After a Chef Shake-Up, Rosemary Finds Its Rhythm

Chef George Sabatino brings a fresh perspective to the Delco hot spot, turning it into a culinary destination that's worth the drive. 


Plates from Rosemary

Plates from Rosemary / Photography by Ed Newton

The first time I walked into Rosemary, “Afternoon Delight” by Starland Vocal Band was playing. The cream-colored walls and green ferns in the bar made the place feel like a Midwest airport Hilton circa 1983 — someplace where the present hadn’t arrived yet but had promised it was on the way.

On the menu, the steak tartare, truffle aioli, sun-dried tomatoes,­ and sauce Américaine had the feel of historical anomalies — museum exhibits misplaced among the nduja, gochujang, Calabrian chili, and huckleberry gastrique.

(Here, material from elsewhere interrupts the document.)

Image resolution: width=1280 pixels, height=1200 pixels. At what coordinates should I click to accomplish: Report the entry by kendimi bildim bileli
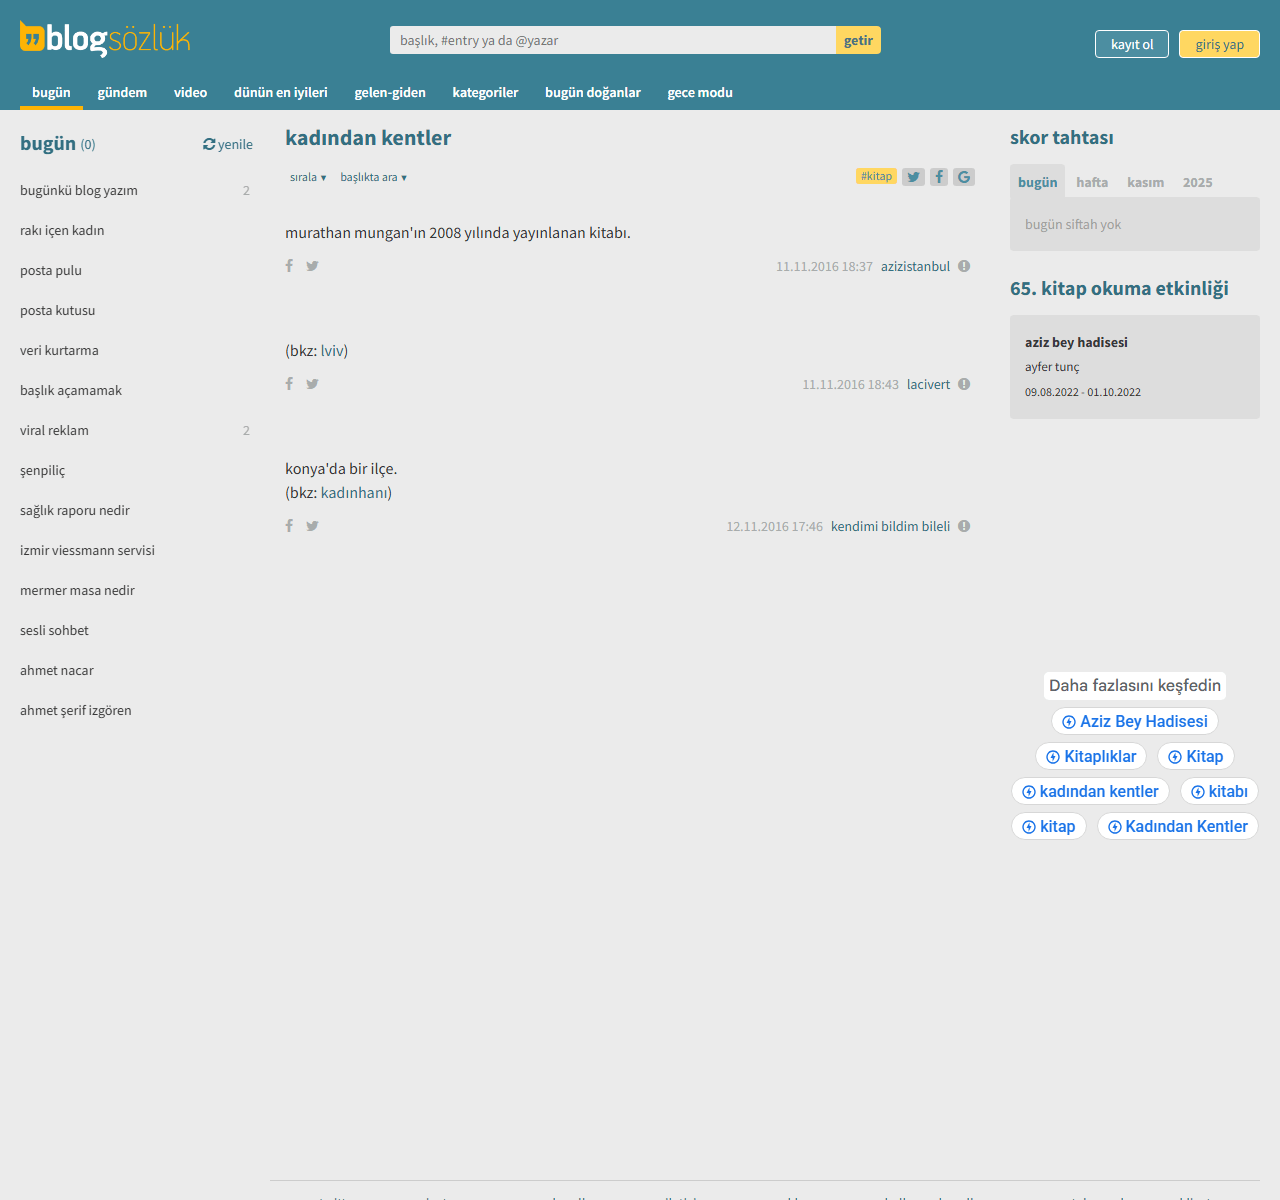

But this was exactly how owner Philip Breen and opening chef Elijah Milligan wanted it. On that first night at their Delco date-night hot spot in Ridley Park, this tension between the old and the new, the modern and the comforting, was very deliberate. A feature, not a bug. Rosemary was being talked about. It was drawing good crowds. People could feel the talent in the kitchen counterweighting the carefully curated nostalgia.

AT A GLANCE

★★★

Rosemary
25 East Hinckley Avenue, Ridley Park

CUISINE: Modern(ish) American

PRICE: $$$

Order This: The crab toast, the pork belly, roasted carrots, and absolutely those smashed fingerlings.

And then things changed.

Milligan opened the kitchen at Rosemary in July of 2023. I was there seven months later, in early January, prepping for a review that would never run because, in February — just seven months after opening night — news broke that Milligan was leaving, saying he had some unspecified other Delco project in the works. In March, it was announced that George Sabatino would be taking over at Rosemary, and by April he was already on the line, making changes — a little weird because Sabatino had cooked in a lot of different­ places (most recently as culinary director for the Safran-Turney restaurant empire), but all of those places had one thing in common: They weren’t in the suburbs. In an interview, Sabatino said he wasn’t sure if he’d ever even been to Delco before taking the gig with Breen.

Rosemary owner Philip Breen and chef George Sabatino

There’s a line, often attributed to Mark Twain, that goes History doesn’t repeat itself, but it does often rhyme. And with a history that’s as entwined, as incestuous, and compact as Philly’s restaurant history, those rhymes come with a machine gun patter. Crews work, they split, they come together in this kitchen and that one, working with and for different conglomerations of bosses who, themselves, have histories as complicated as Masonic handshakes.

Rosemary

Burrata with chili crisp and a plate of marinated beets at Rosemary

But at Rosemary, history was actually happening in reverse. Once upon a time (circa 2011), Sabatino was the biggest deal in the city. While he was at Stateside, Philly Mag named him Best Chef in Philly — an honor he answered by immediately leaving­ Stateside to go off and do his own thing. When Sabatino bailed, guess who took over the Stateside kitchen? Elijah Milligan.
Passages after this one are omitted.